>>Warum bist du denn schon wach? <<, wollte sie erstaunt wissen. Während ich vom Tisch aufstand und ihr eine Tasse Kaffee einschenkte, antwortete ich: >>Ich bin heute einfach schon ziemlich früh aufgestanden. Wahrscheinlich war es einfach die Aufregung. << Sie lächelte wissend und nahm die Tasse mit dem dampfenden Getränk dankend entgegen. >>Sag mal, wenn du schon wach bist, hast du vielleicht Lust, mir beim Frühstück machen zu helfen? <<, fragte sie, fast schon vorsichtig, so als wäre es ein Verbrechen, diese Frage jemandem in meinem Alter zu stellen. Mit einem fröhlichen >>Gerne! << antwortend trat ich neben sie an die Küchenzeile.

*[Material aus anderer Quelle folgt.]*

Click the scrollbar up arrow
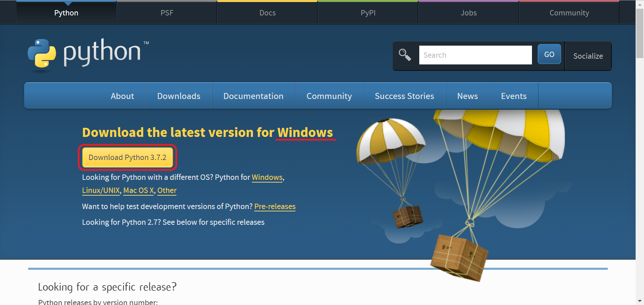 point(640,4)
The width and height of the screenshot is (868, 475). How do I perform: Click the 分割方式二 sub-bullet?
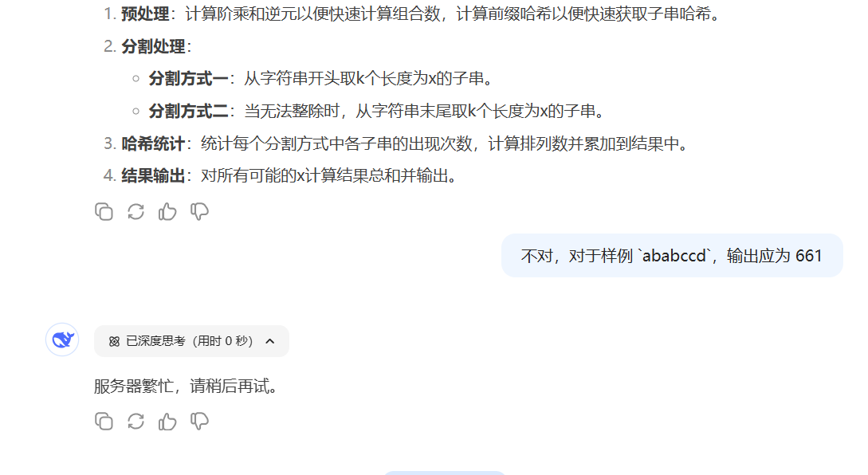point(188,112)
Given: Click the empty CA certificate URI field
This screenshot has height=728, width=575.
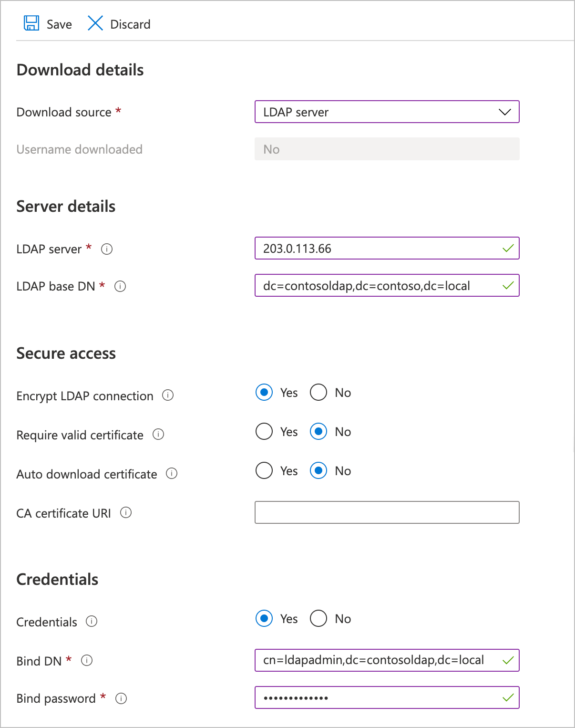Looking at the screenshot, I should tap(387, 512).
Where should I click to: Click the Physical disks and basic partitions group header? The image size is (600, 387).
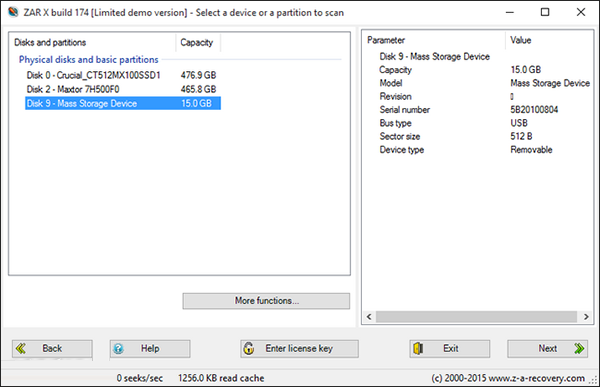click(88, 60)
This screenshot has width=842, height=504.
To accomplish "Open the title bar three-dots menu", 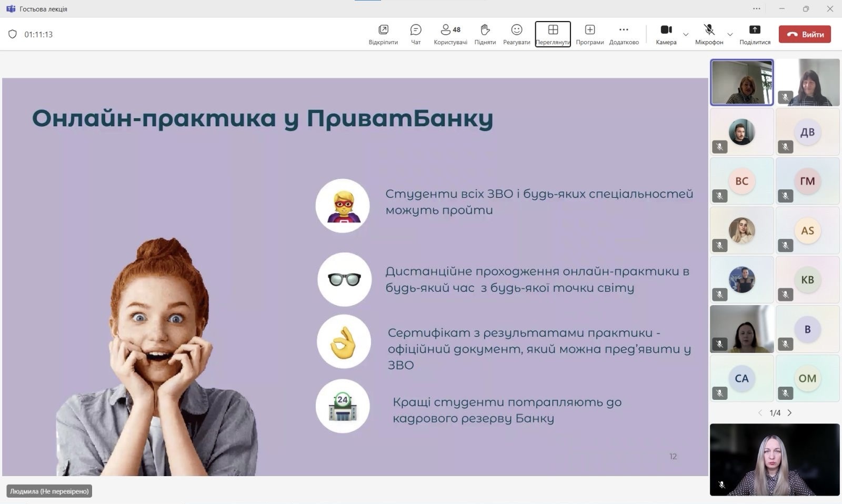I will pyautogui.click(x=757, y=8).
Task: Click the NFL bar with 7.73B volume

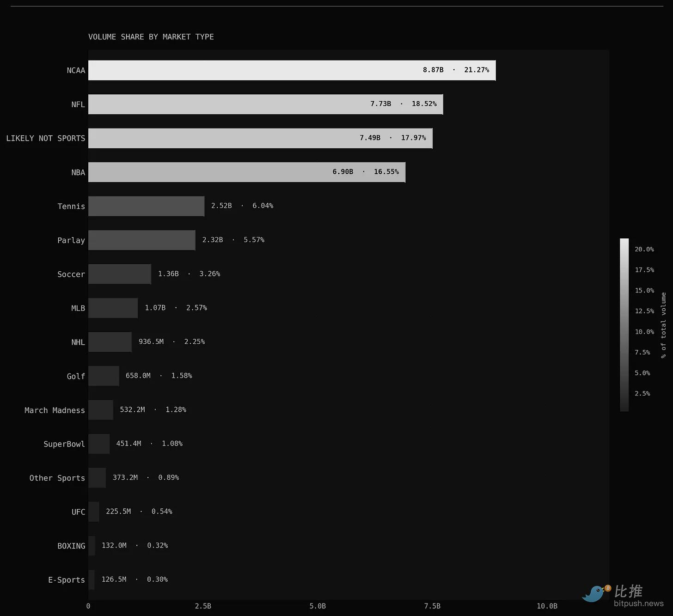Action: [x=265, y=104]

Nach und nach wachte auch der Rest der Bewohner dieses Hauses auf und einer nach dem anderen schlugen sie in der Küche auf. Fi musterte mein blasses Gesicht mit den dürftig überschminkten Augenringen besorgt. Ich grinste sie so fröhlich ich konnte an, um sie zu beruhigen. Als sie sich tatsächlich beruhigt wegdrehte, staunte ich, wie gut ich inzwischen darin war, meine Gefühle hinter einem Lächeln zu verstecken. Ob das jetzt gut oder schlecht war, darüber konnte man sich wahrscheinlich streiten. In meiner momentanen Situation war es jedenfalls sehr nützlich. Es schien, als würde es ein friedliches, ruhiges Weihnachten werden... Bis mir Ian einen Strich durch die Rechnung machte! >>Ach, Mom, bevor ich es vergesse, ich sollte dich daran erinnern, dass du heute für eine Person mehr kochen und decken musst. Logan kommt doch heute Nachmittag! <<
Vor Schreck verschluckte ich mich an meinem Kaffee und bekam einen gewaltigen Hustenanfall. Während Fi mir fest auf den Rücken klopfte, warf sie Ian einen vernichtenden Blick zu. Ian hingegen schaute vollkommen verwirrt, zwischen seiner wütenden Schwester und mir, seiner halb erstickenden Cousine, hin und her. Scott sah noch verwirrter aus als sein Sohn, da er natürlich erst recht keine Ahnung von der Problematik mit Logan hatte. Die einzige, die einen kühlen Kopf bewahrte, war Vika. Sie hatte inzwischen nämlich bereits ein Glas Wasser für mich geholt, aus dem ich jetztvorsichtig trank. Sobald ich mich beruhigt hatte, sprang Fi auf und riss Ian und mich mit sich. Vika und Scott blieben ratlos in der Küche zurück.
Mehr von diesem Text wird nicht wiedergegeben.